Extract provided

Between the years of 1984 and 1990, New Zealand underwent a period of large reform on the components that guide the economy and public administration. These reforms are sometimes referred to as Rogernomics, named after the Minister of Finance, Roger Douglas, who carried them out. There were a large number of changes to the economy and how it was run during Douglas' time as Minister of Finance, some of the changes included making the Reserve Bank independent of political decisions, subsidy-free agriculture, loosening import regulations, removing controls on interest rates, and more. These changes continued to be implemented under two different governments, helping to solve a wide range of economic restructuring and governmental problems, as well as generating a substantial amount of social change. New Zealand relied heavily on privatisation to help with its reform period by selling off telecommunications, airlines, computing services, government printing offices, and many others. The government decided that many agencies in the economy should be viewed as profit-making and tax-paying enterprises.

== Open economy ==

New Zealand gross domestic product and net international debt

New Zealand's economy entered into the longest period of significant growth in 1998 and lasted until 2006. This growth came as a result of a newly diversified and deregulated economy and benefitted the economy a great deal. For the first time in history, New Zealand was running long-term fiscal surpluses in the OECD and unemployment had fallen to never before seen levels. Despite these improvements, the country remained stagnant on the international income ranking level due to higher interest rates stemming from an unwillingness to save. Nonetheless, New Zealand is still a top choice for foreign investors which totalled NZ$107.69 billion in 2014, a statistic which has increased more than 1,000 percent since 1989 when foreign investment totalled NZ$9.7 billion.

== Economic outlook ==
Since the 1980s, New Zealand has gone from being one of the most heavily regulated economies in the OECD to one of the least regulated and most free market economies.

Requirement 1
In the passage on New Zealand's economic reforms, rewrite the part that begins at the words "New Zealand's economy" and stops after "totalled NZ$9.7 billion.", replacing "economy" with "national economy".
Requirement 2
In the passage on New Zealand's economic reforms, what total did foreign investment reach in 2014?
Requirement 3
Translate this sentence from the passage on New Zealand's economic reforms into Spanish: "These reforms are sometimes referred to as Rogernomics, named after the Minister of Finance, Roger Douglas, who carried them out."

Data to examine

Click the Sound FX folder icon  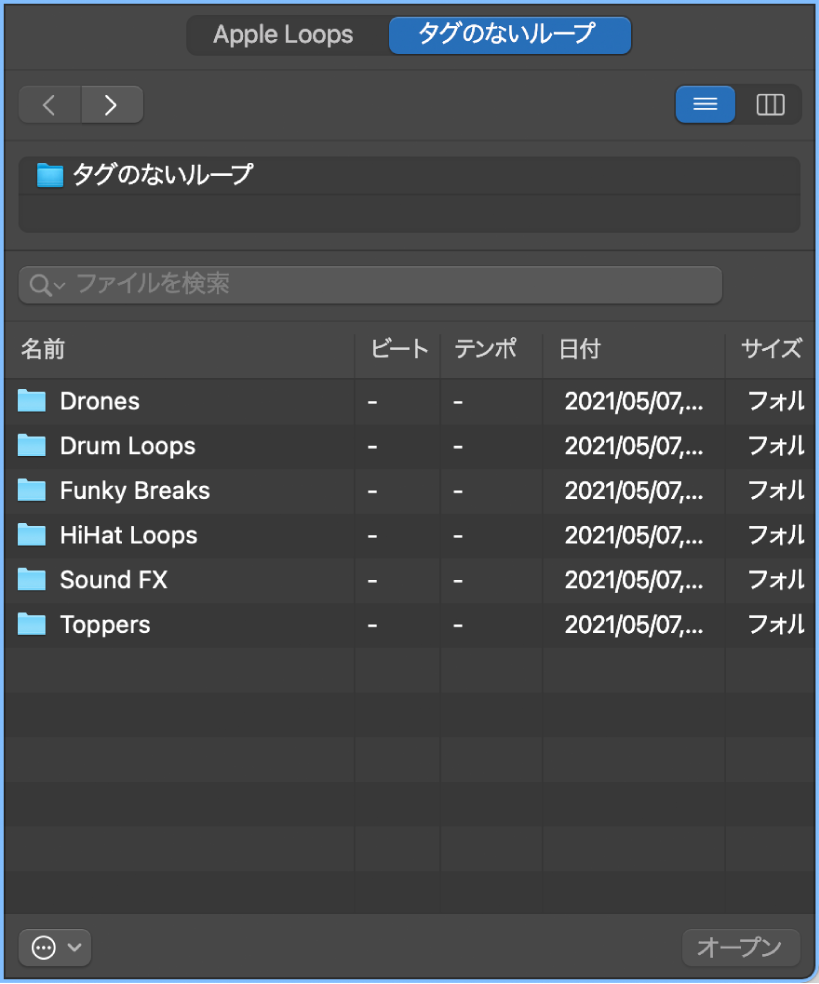click(x=31, y=580)
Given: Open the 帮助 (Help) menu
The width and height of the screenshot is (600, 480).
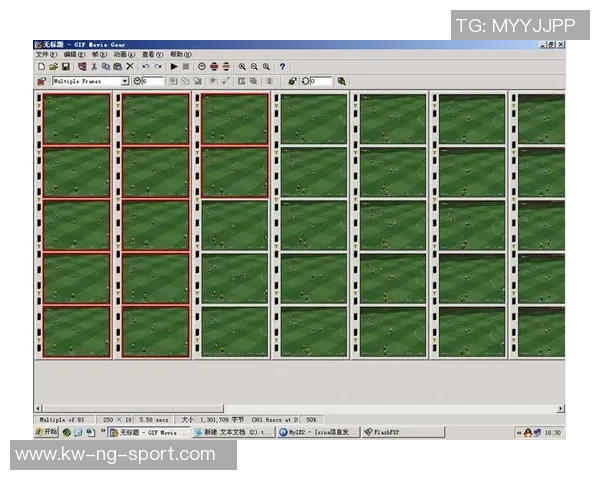Looking at the screenshot, I should tap(180, 54).
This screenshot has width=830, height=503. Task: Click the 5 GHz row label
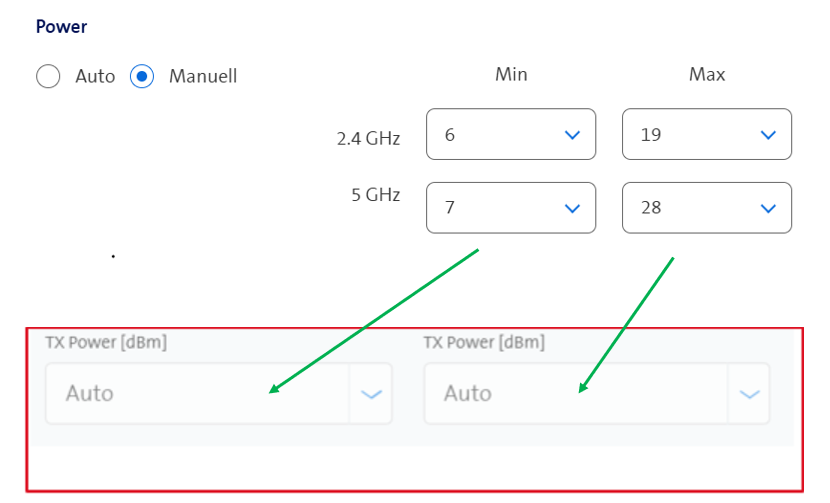click(375, 195)
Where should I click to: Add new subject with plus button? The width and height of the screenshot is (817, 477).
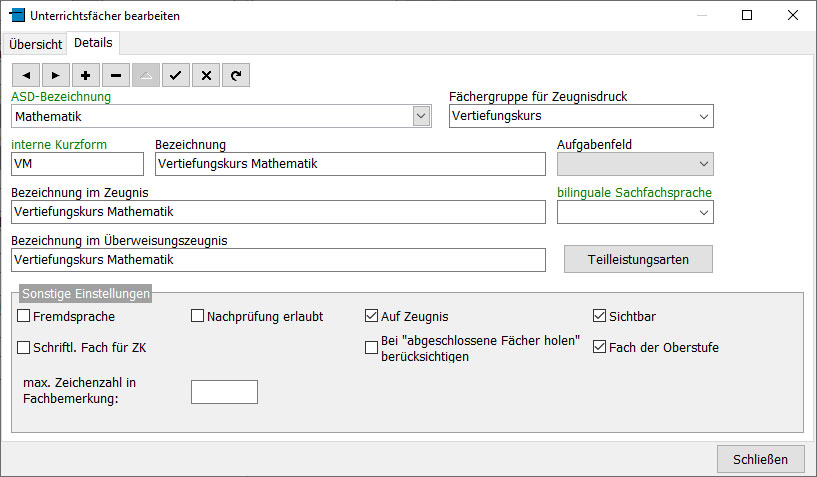tap(85, 75)
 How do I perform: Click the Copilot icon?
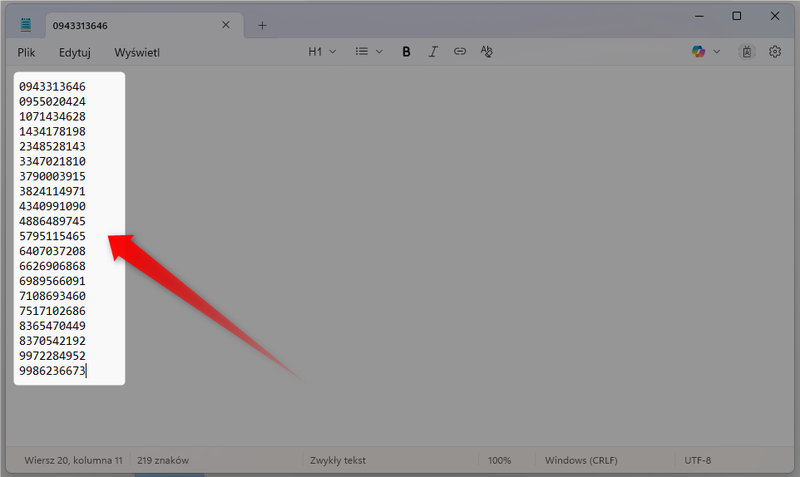pos(698,52)
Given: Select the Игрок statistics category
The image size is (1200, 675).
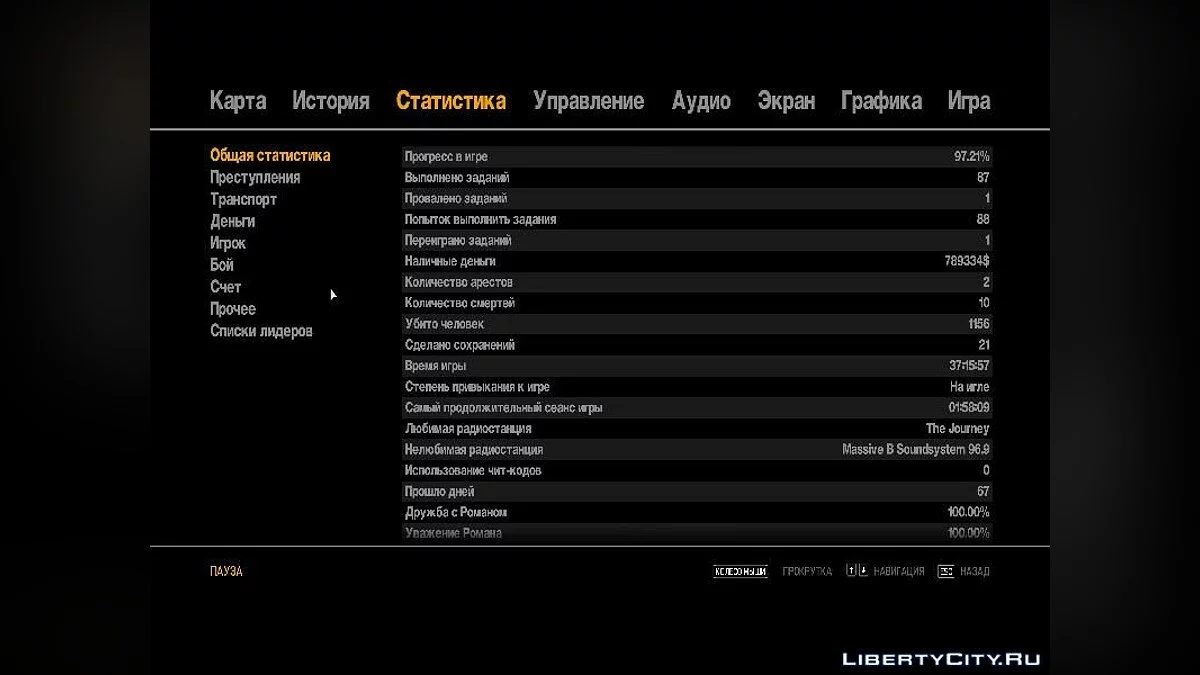Looking at the screenshot, I should click(228, 244).
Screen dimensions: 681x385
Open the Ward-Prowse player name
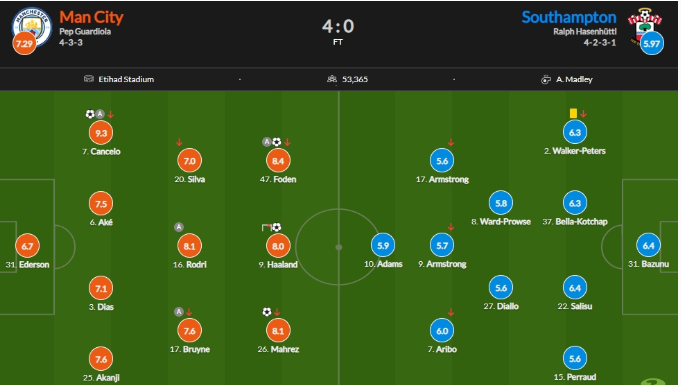coord(505,222)
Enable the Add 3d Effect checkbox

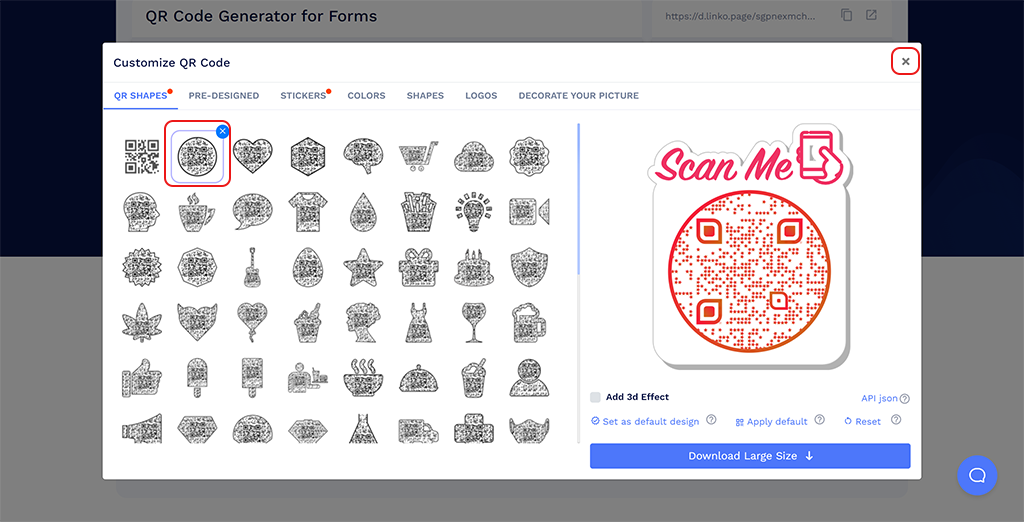[x=596, y=397]
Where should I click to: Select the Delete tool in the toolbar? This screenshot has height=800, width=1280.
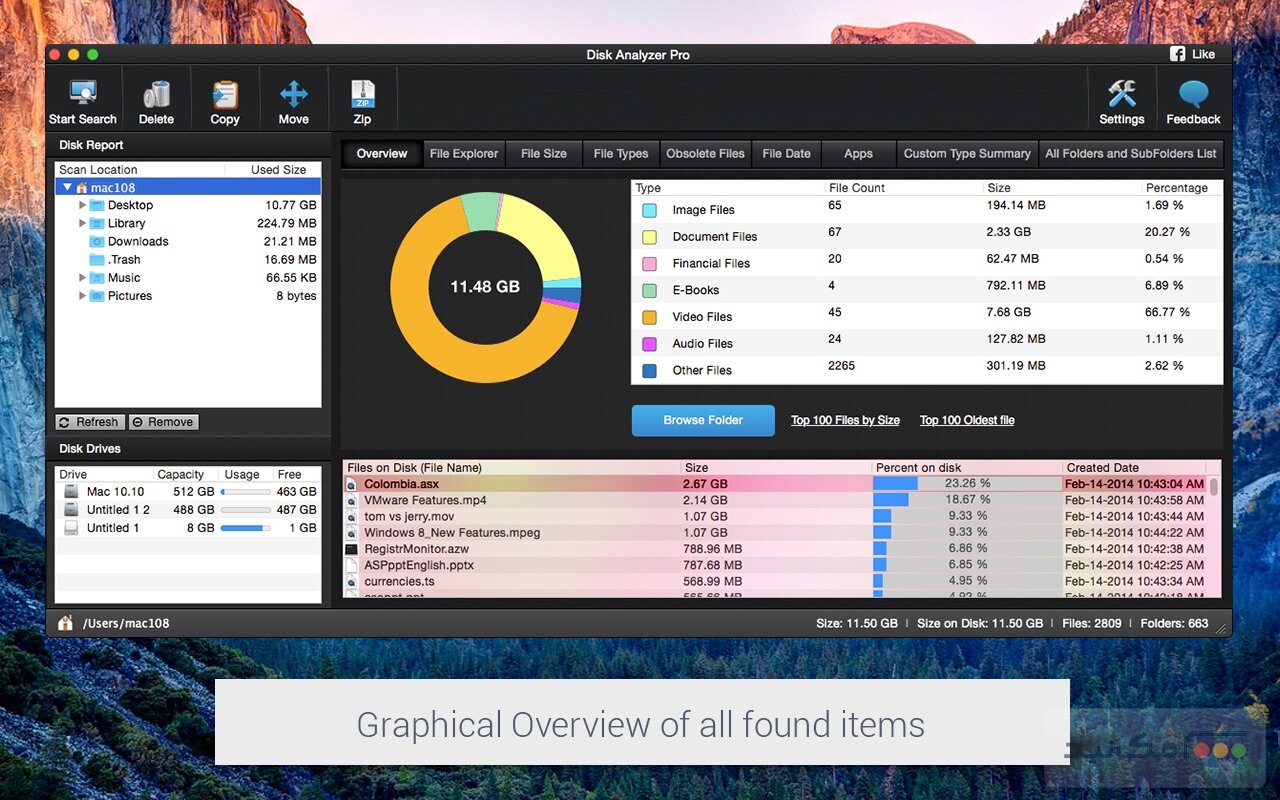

Task solution 1
New Zealand's national economy entered into the longest period of significant growth in 1998 and lasted until 2006. This growth came as a result of a newly diversified and deregulated national economy and benefitted the national economy a great deal. For the first time in history, New Zealand was running long-term fiscal surpluses in the OECD and unemployment had fallen to never before seen levels. Despite these improvements, the country remained stagnant on the international income ranking level due to higher interest rates stemming from an unwillingness to save. Nonetheless, New Zealand is still a top choice for foreign investors which totalled NZ$107.69 billion in 2014, a statistic which has increased more than 1,000 percent since 1989 when foreign investment totalled NZ$9.7 billion.

Task solution 2
NZ$107.69 billion

Task solution 3
Estas reformas a veces se denominan Rogernomics, en referencia al ministro de Finanzas, Roger Douglas, quien las llevó a cabo.